‘Sweet Insanity’: the most depressing album Brian Wilson ever made
Losing Brian Wilson in 2025 hurt more than losing any other 82-year-old who you didn’t know personally ever should.
Now, to be clear, losing anyone who gave that much to pop music would always hurt. The man wrote ‘God Only Knows’, and that alone would make him someone worth treasuring for as long as we could.
However, there was also something particularly vulnerable about Brian Wilson. This was someone who hadn’t lucked into a world of untrammelled luxury and satisfaction through sheer God given talent, the way that most rock stars do. Hell, his bandmate and notable prick, Mike Love, did exactly that without even having any God given talent.
Despite being one of the most successful and beloved rock stars on the planet for longer than he wasn’t, Brian Wilson really didn’t feel like someone who led a charmed life. Now granted, it’s worth bearing in mind that the reason he lived through his history of profound mental health issues was because of his success in The Beach Boys, so he did have it slightly better than most, but that slightly is doing some seriously heavy lifting.
There were points where Wilson, either due to being overly medicated or, indeed, under medicated, seemed like nothing more than a lost cause. Pretty much unable to take care of himself, and his family and friends are unable to fathom how to put him back together again. He was in dire need of assistance, but he was also rich, famous and still in possession of those incredible musical talents. This made him a target for vultures and parasites seeking to make a buck off him.
The biggest of all of them came to him, claiming to be his saviour, a therapist named Eugune Landy.

Why is this Brian Wilson album so depressing?
There are a few rallying cries among Beach Boys fans. The first is that Mike Love is an asshole, but you wouldn’t have ‘Good Vibrations’ without him. The second is that Murry Wilson was a monster, but you wouldn’t have the Wilsons without him. The third, final and most important one is fuck Eugene Landy forever. The man was a starfucking fraud who abused Brian Wilson for years in the name of medicine, yet it’s plain to see that all he really wanted to do was get famous off the back of Wilson.
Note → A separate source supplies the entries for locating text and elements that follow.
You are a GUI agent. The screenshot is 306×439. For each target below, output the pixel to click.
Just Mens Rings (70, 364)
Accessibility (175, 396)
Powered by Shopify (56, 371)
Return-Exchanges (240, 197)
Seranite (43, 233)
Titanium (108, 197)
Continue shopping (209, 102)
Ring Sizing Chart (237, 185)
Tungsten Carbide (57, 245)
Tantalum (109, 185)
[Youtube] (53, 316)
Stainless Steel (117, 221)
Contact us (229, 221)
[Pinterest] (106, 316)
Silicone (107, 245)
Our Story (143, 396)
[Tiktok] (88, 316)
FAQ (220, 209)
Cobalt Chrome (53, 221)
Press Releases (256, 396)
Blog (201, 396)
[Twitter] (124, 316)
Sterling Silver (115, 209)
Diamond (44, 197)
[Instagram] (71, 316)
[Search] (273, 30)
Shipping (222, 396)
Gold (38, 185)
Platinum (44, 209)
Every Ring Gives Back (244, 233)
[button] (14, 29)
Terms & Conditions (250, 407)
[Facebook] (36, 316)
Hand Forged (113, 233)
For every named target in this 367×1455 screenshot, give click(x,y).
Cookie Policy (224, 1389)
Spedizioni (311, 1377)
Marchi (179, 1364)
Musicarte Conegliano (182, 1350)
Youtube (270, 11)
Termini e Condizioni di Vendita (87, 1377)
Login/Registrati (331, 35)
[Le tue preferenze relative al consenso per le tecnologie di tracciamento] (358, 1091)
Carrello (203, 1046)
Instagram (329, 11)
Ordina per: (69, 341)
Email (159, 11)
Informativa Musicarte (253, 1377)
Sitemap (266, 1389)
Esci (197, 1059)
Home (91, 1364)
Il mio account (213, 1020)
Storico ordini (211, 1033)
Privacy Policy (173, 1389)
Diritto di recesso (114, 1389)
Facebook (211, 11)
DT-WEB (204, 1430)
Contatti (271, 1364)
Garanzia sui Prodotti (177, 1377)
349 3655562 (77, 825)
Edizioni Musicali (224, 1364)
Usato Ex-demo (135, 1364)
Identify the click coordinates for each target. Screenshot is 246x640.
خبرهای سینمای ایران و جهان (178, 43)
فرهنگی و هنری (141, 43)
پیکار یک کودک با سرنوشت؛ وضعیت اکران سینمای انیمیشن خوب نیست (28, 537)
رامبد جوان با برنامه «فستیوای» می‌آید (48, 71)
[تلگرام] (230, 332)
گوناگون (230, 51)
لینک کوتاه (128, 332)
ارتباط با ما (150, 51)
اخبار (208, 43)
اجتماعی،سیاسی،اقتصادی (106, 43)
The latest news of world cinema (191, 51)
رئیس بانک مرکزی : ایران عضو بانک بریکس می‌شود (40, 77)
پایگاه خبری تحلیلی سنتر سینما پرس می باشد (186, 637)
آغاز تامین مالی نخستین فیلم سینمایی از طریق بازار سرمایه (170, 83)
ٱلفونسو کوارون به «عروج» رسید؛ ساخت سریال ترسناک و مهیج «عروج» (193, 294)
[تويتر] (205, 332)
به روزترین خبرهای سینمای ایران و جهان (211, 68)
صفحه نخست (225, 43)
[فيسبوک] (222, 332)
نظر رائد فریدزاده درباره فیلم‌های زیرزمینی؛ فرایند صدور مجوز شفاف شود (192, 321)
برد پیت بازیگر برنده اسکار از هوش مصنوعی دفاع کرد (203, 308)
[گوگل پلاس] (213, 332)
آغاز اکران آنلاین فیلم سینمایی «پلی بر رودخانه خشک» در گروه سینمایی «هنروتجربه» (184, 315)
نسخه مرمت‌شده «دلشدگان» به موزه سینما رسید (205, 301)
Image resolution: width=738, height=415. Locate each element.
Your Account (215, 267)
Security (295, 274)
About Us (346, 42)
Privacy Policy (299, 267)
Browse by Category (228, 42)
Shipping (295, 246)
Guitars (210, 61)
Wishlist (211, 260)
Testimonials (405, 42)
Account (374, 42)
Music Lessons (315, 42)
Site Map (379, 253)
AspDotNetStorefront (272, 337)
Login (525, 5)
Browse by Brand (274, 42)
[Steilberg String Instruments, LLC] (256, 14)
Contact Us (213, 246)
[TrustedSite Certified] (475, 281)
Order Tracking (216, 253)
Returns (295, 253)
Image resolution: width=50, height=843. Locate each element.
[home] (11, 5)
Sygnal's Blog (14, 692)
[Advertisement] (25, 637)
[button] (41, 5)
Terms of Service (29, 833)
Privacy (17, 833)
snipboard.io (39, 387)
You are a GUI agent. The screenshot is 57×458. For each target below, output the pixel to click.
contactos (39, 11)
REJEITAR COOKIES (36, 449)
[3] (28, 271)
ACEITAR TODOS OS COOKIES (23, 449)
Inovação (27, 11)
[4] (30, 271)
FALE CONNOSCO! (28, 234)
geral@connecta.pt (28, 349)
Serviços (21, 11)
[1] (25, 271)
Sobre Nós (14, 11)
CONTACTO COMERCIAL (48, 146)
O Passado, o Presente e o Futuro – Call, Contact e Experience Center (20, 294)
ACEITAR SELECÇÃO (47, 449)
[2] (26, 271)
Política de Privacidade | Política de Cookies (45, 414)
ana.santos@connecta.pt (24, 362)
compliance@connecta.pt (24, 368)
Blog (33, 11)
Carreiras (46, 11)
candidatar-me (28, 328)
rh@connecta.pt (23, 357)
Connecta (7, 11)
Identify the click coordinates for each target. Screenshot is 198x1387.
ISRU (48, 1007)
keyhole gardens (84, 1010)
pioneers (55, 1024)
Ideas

For proof of this, look no further than the unreleased, but written and recorded Brian Wilson solo album, Sweet Insanity. The record was produced as a follow-up to Wilson’s 1988 self-titled solo debut and was the moment Landy went full mask-off regarding what he really wanted out of Wilson. You see, this was the record that this so-called therapist installed himself as Wilson’s business and creative partner, producing the record and writing most of the lyrics.
The record could be the second coming of Pet Sounds, and this would still be a completely unacceptable breach of trust and abuse of a patient. Yet to add insult to injury, this is not the second coming of Pet Sounds. It makes Summer in Paradise sound like the second coming of Pet Sounds. It’s the sound of a wannabe music mogul bullying a vulnerable person into producing content to make them rich. Why else would there be Brian Wilson’s one and only attempt at a hip-hop track on there?
The only silver lining of all this is that Beach Boys fans weren’t fooled by this. When the album was announced with Landy’s involvement, the uproar was so bad that the sole writer of a positive review of the album was sent death threats by Beach Boys fans. Music writers really can’t win, eh? It was all for nought anyway. Wilson’s record label took one listen to the album, and when they figured out it wasn’t a joke, they immediately cancelled the album and released Wilson from his contract.
In 1992, two years after Sweet Release was mercifully cancelled, Landy’s conservatorship of Wilson was ended, and a restraining order was placed on him. Good riddance.